# [Brief]
Using the records below, write out only the lines from the line containing "This screenshot has" up to and including the line containing "You are a computer-use agent.", exactly, with no pictures.

# [Data shown]
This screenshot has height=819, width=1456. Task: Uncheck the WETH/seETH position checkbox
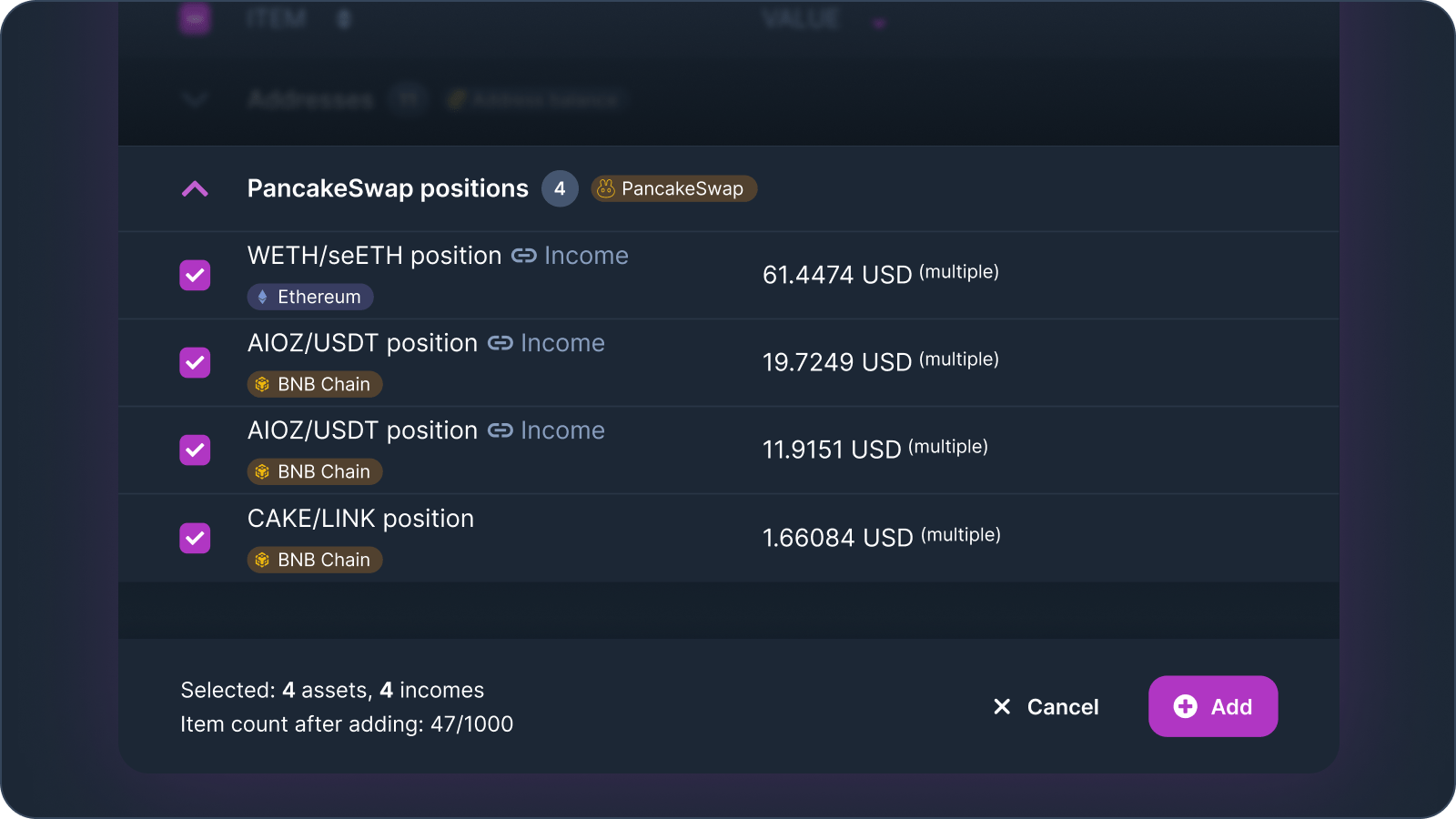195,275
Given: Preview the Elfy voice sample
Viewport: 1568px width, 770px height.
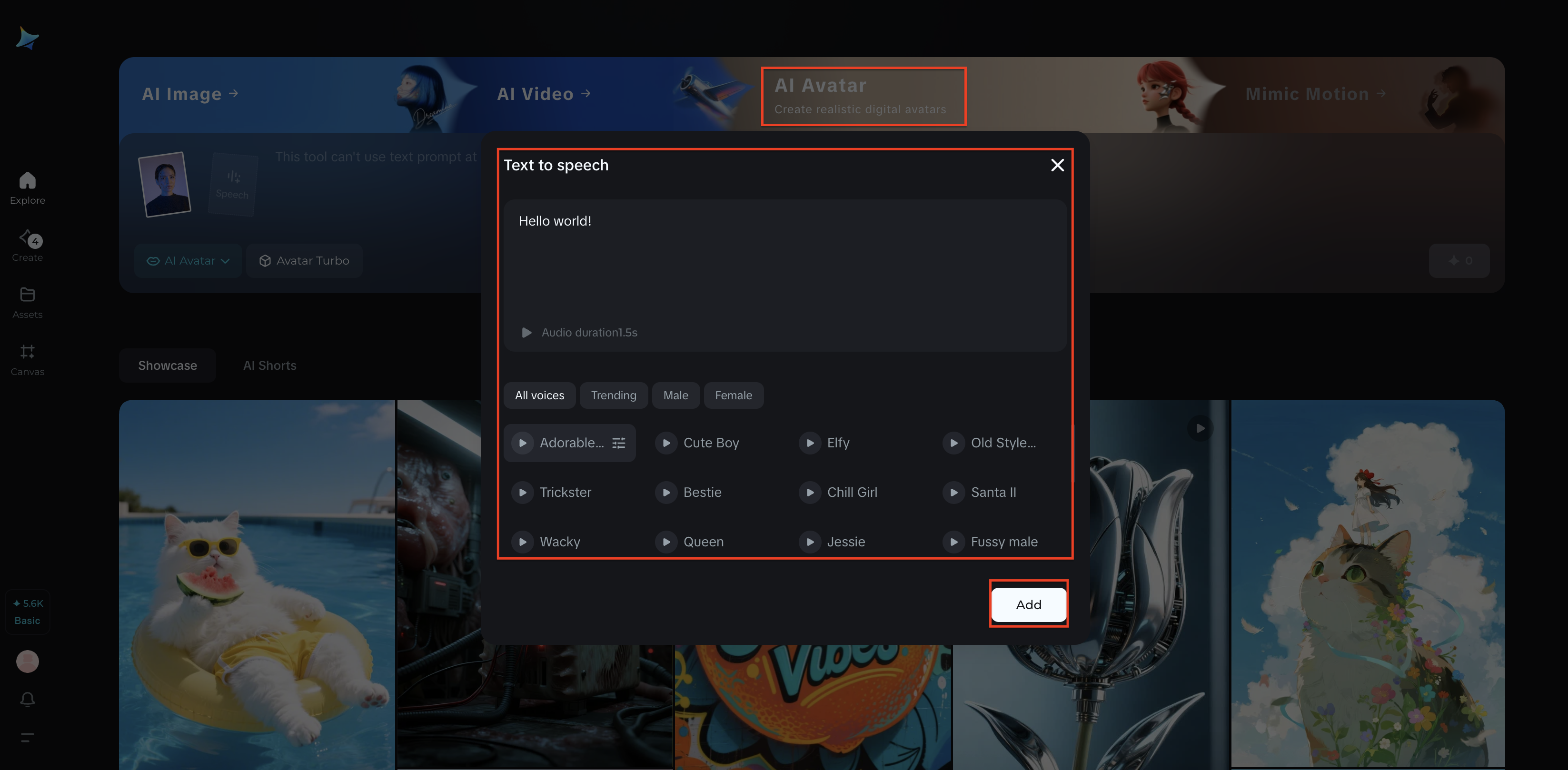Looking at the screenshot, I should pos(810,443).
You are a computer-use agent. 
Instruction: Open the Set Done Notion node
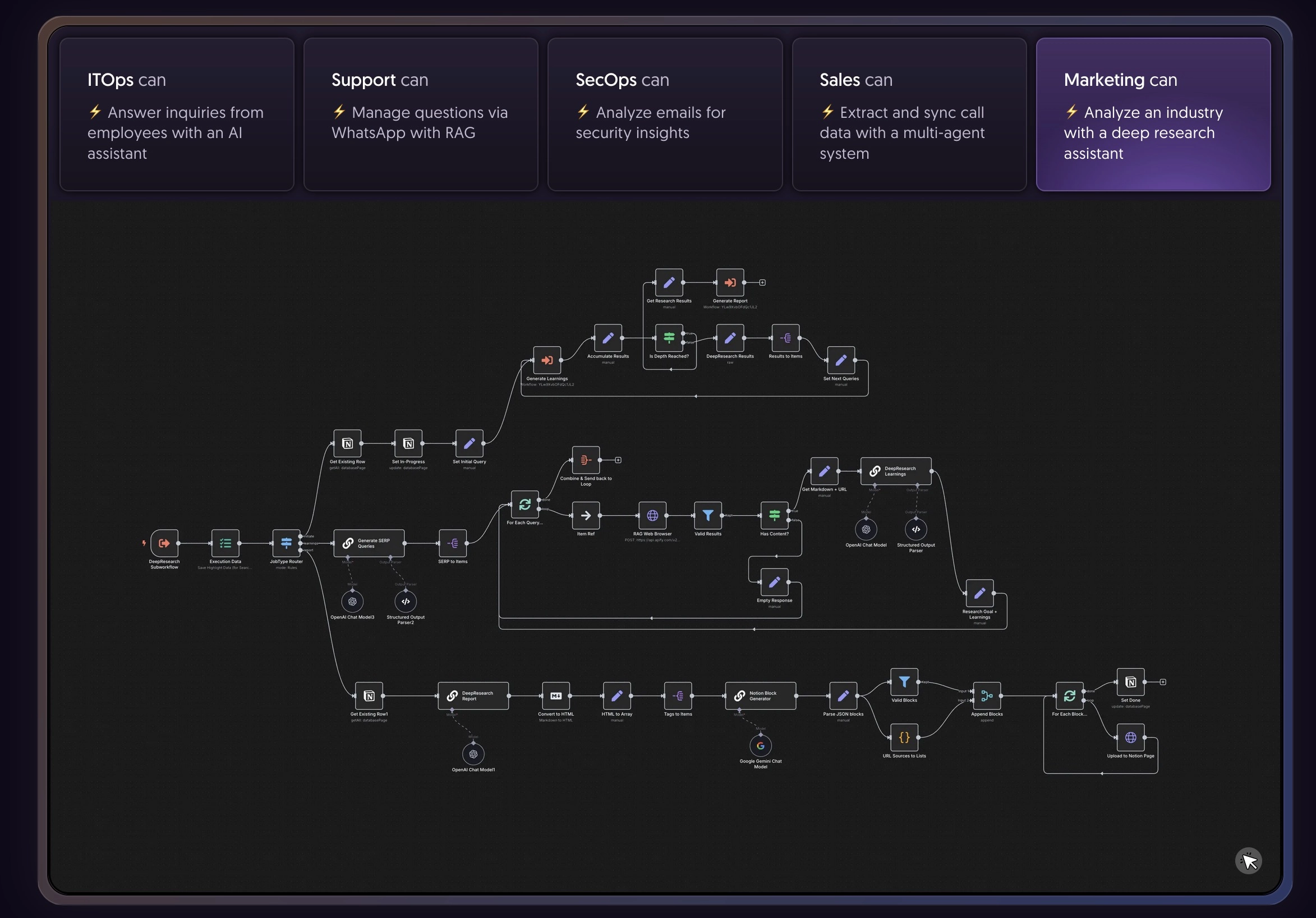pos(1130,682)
---
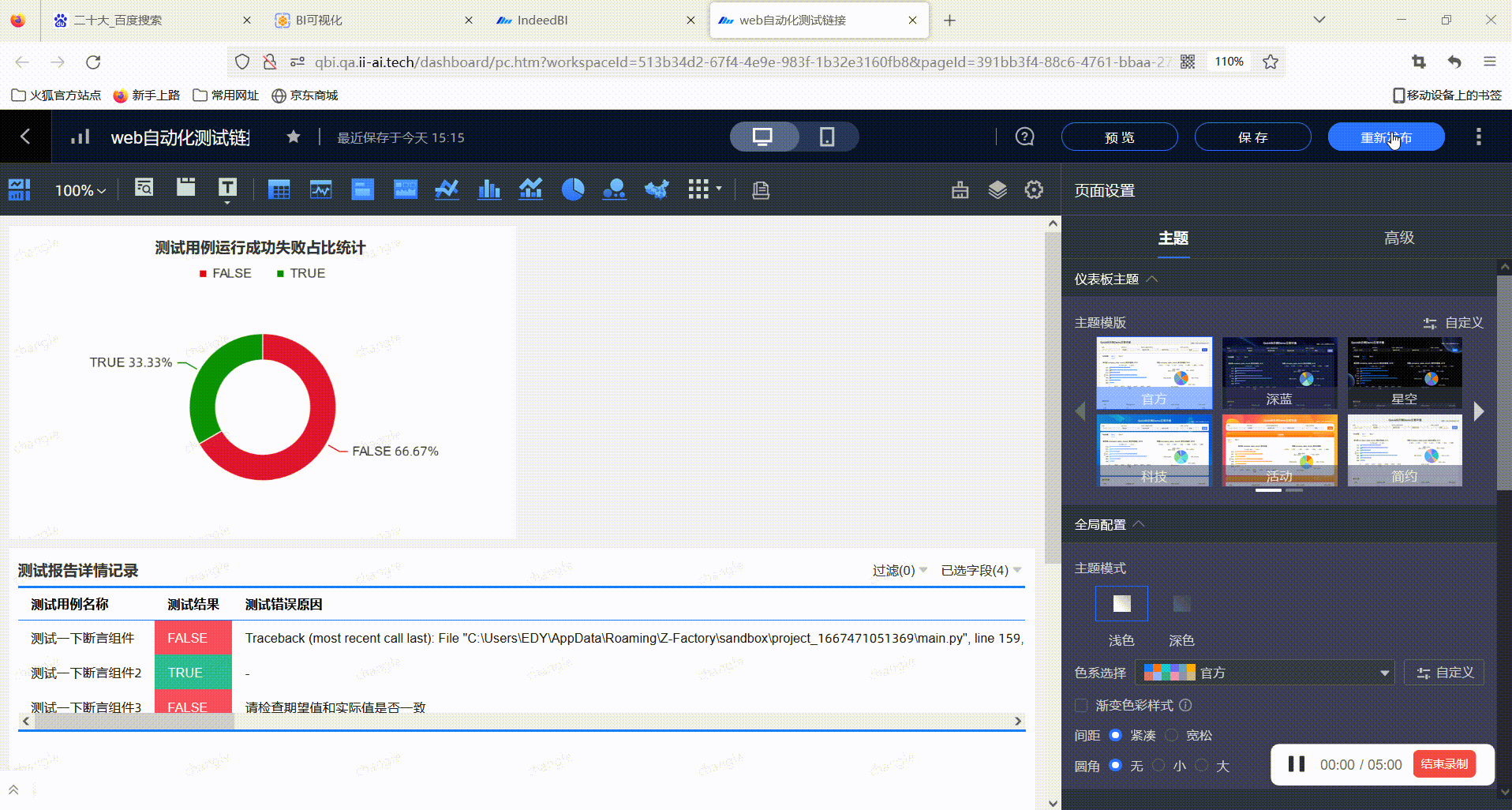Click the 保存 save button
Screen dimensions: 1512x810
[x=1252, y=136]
---
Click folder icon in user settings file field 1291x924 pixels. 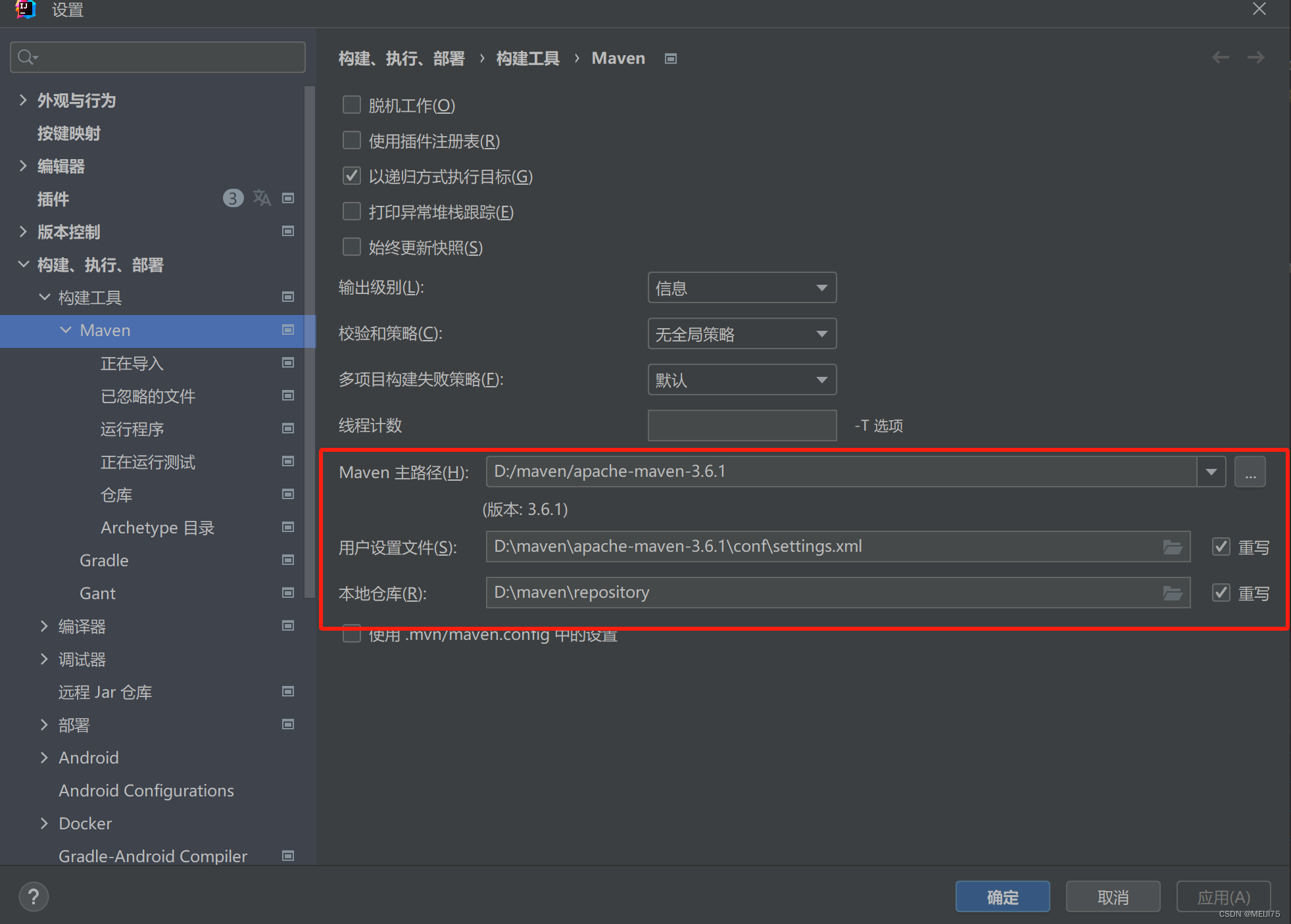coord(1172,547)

# [Result of this exercise]
This screenshot has height=819, width=1456. Task: Uncheck the WETH/seETH position checkbox
195,275
Given: Preview the Elfy voice sample
Viewport: 1568px width, 770px height.
Looking at the screenshot, I should pos(810,443).
You are a computer-use agent. 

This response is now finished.